The Price of Performance – Activation
This week Alex Price, physiotherapist to the pros, shows us how to maximise your strength and conditioning training through muscle activation
In triathlon there has been much written about WHAT and HOW MANY of each exercise to do, but there has been very little written about the specifics of WHEN to do them in order to maximise benefit.
The timing of strength and stability work is vital, as an athlete will benefit from stress on specific tissues at the correct time to either 1) activate them; 2) fatigue them to build strength and resilience; or 3) rehearse and improve a skill.
These are the three categories I typically split the strength and conditioning work I do with athletes into; Activation, Strength Work and Sill Based Conditioning. I will split this series of blogs into three. This week I will cover the importance of ACTIVATION exercises and their timing.
Activation exercises are done to ‘wake up’ the correct muscles prior to exercise, encouraging them to work during the training session. By doing these exercises we are also getting the neural pathways (a web of electrical wires to a muscle) working in the correct sequence.
Activation exercises are paramount in switching on the ‘lazy muscles’ such as the core, gluteal muscles, rotator cuffs and other vital stabilising and inhibited muscles which are key to moving and training well.

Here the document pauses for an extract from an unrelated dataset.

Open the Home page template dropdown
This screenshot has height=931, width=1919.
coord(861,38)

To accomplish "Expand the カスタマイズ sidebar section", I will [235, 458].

Ideally the athlete would be assessed and given a small group of specific exercises that they do as part of their warm up that are specific to their individual needs. Then by incorporating them daily they can be hugely effective in correcting imbalances or weakness in an athlete and developing key areas of strength. This means they will be using the correct muscles during the training session, and therefore also getting stronger in key areas as a result of the training session. This will not only help to prevent injury, it will also improve performance through more controlled movement and strength.
Recommendations to get the most from activation work
– If possible get an experienced triathlon physio to assess any individual areas you need to work on as an athlete
– 4–10 reps for each exercise with 2 sets on each side.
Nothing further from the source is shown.